A Secretaria Municipal de Saúde confirmou nesta segunda-feira, 10, que os seis haitianos feridos no Glicério, centro da capital, no dia 1.º foram alvo de balas de chumbinho. Eles foram atingidos nas pernas e não correm riscos. Uma das suspeitas é de que eles tenham sido alvos de xenofobia.

Três das vítimas fizeram exames nesta segunda no Hospital Municipal do Tatuapé, na zona leste. Dois deles, de acordo com a pasta, passarão por cirurgias para extrair estilhaços das balas. Outro haitiano ainda será novamente avaliado pelos médicos.

A Secretaria Estadual de Segurança Pública informou que o 1.º Distrito Policial (Sé) está apurando o caso. Segundo a pasta, “a polícia está colhendo o depoimento dessas vítimas e de testemunhas e não irá revelar detalhes para não comprometer a investigação”.

O grupo de haitianos, relatam as próprias vítimas, foram alvos de vários ataques. O padre Paolo Parisi, da Igreja Nossa Senhora da Paz, no Glicério, disse que a maioria dos atingidos pelos disparos não se conheciam. Imagens das câmeras de vigilância do comércio local também foram requisitadas pelos investigadores.

Rigor

Felipe González, relator sobre direitos dos migrantes da Comissão Interamericana de Direitos Humanos da Organização dos Estados Americanos (OEA), disse que é necessária uma investigação “rápida e rigorosa” sobre o caso. “Para saber, ao final, se há ou não motivos xenofóbicos”, disse ele nesta segunda-feira, 10. González está em São Paulo para debates sobre políticas migratórias.

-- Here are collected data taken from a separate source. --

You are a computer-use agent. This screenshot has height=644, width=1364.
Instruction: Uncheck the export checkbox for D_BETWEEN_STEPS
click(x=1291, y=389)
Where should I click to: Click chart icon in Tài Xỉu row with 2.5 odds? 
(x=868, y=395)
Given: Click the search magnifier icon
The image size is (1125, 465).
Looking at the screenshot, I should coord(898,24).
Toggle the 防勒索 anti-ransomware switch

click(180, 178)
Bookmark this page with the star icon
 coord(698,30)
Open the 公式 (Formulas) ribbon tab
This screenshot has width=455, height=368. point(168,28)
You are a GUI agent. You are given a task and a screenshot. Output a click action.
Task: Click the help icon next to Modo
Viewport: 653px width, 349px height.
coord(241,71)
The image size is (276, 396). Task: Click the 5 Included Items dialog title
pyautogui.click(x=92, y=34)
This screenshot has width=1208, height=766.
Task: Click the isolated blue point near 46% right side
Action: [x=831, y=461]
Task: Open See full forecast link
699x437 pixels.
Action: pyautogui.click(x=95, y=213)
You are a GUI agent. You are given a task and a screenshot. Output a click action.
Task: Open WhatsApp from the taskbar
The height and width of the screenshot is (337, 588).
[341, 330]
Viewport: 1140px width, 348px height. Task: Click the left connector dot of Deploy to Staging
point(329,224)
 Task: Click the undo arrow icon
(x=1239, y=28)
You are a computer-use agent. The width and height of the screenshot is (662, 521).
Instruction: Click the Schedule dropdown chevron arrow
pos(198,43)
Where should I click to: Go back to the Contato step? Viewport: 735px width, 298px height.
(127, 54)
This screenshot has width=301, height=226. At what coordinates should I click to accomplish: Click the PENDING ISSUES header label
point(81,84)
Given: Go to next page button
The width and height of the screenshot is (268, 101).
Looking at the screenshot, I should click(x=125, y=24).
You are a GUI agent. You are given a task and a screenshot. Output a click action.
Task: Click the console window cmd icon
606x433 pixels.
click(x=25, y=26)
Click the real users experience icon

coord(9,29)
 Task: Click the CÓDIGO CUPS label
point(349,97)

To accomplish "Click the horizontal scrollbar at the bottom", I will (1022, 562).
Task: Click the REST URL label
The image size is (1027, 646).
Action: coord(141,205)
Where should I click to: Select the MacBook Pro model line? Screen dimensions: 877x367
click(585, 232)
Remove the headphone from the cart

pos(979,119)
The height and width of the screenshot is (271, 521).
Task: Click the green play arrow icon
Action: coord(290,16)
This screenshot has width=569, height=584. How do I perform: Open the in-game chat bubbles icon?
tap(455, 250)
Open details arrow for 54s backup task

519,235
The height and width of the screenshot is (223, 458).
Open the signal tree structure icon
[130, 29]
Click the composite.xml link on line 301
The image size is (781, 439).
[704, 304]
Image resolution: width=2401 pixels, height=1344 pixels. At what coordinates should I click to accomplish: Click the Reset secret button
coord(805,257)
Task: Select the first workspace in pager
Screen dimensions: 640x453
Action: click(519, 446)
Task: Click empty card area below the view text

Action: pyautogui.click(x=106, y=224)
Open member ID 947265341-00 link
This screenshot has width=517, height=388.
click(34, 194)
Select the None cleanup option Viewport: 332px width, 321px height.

O Congresso Nacional discute atualmente uma nova Lei de Migrações para substituir o Estatuto do Estrangeiro, aprovado em 1980, ainda na época da ditadura militar. Aprovado no Senado em julho, o projeto da Lei de Migrações deve começar a ser votado na Câmara no segundo semestre.

Segundo ativistas da área, alguns dos avanços da proposta é a redução de burocracias para migrantes, além de garantias ao acesso à justiça e reunião familiar. Com a mudança, a política migratória deixa de ser da segurança nacional e passa a integrar a área de direitos humanos. Para Felipe González, porém, seria importante também criar uma autoridade civil que pudesse tratar do controle migratório, além da Polícia Federal.